The scandal over undisclosed horsemeat in food products in the UK forced businesses, the government, auditors, the media and consumers to sit up and take note of what appeared to be a widespread issue in our food and drink industry. The fallout from “horsegate” has led to an acute focus on food authenticity. Businesses are required to have sufficient procedures in place to not only detect fraud but prevent it from occurring in the first place.
In fact, a “good practice” guide to countering fraud was published by the Chartered Institute of Environmental Health (CIEH) in November, joining the wealth of existing guidance on the subject of food fraud.
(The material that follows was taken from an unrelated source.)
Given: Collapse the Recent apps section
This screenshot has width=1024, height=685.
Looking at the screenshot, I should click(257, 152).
The CIEH’s guide suggests companies calculate the financial cost of fraud to their business and invest proportionately depending on the nature and scale of the fraud risk. It also gives importance to establishing a culture of anti-fraud where employees feel confident to whistleblow. It recommends measuring outcomes rather than activities; so, for example, rather than measuring the number of tests undertaken, it recommends having key performance indicators on the financial benefits of counter-fraud work.
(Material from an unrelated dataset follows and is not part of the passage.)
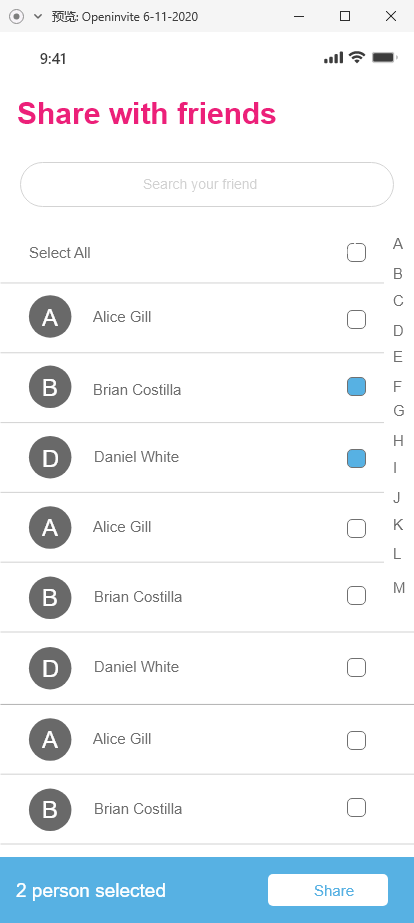Click the first Alice Gill avatar
Image resolution: width=414 pixels, height=923 pixels.
pyautogui.click(x=50, y=317)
The CIEH’s guide can be read as strategic advice for food and beverage businesses in their fight against fraud. It’s then vital to identify the tools that can be used on a tactical level. Within a company’s toolbox there are vulnerability assessments as well as the ability to audit, inspect and to conduct some end-product testing.
Hazard analysis and critical control point (HACCP) is an internationally recognised food safety management system that is an essential tool for ensuring that commercial food processors make a safe final product. After cases of deliberate food contamination, TACCP (threat assessment critical control point) was developed to defend against intentional contamination.
TACCP alone, however, left companies exposed to broader unidentified risks in their supply chains as a result of intentional contamination. VACCP (vulnerability assessment critical control point) was therefore developed, and, alongside TACCP and HACCP, the three form a comprehensive set of management processes to ensure the consumer receives a safe and authentic final product.
Food fraud’s time in the spotlight has coincided with budget cuts at local authority levels, putting pressure on enforcement resources. The FSA has discussed plans to move to a system where the top 20 or 30 “super food businesses” (which cover the majority of the food supply chain) have regulatory agreements in place with the FSA. As part of this proposed new system, the FSA is trialling a technology-based model for food safety across England, Wales and Northern Ireland. Tesco and the restaurant chain Mitchells & Butlers will be part of a three-month pilot starting in December.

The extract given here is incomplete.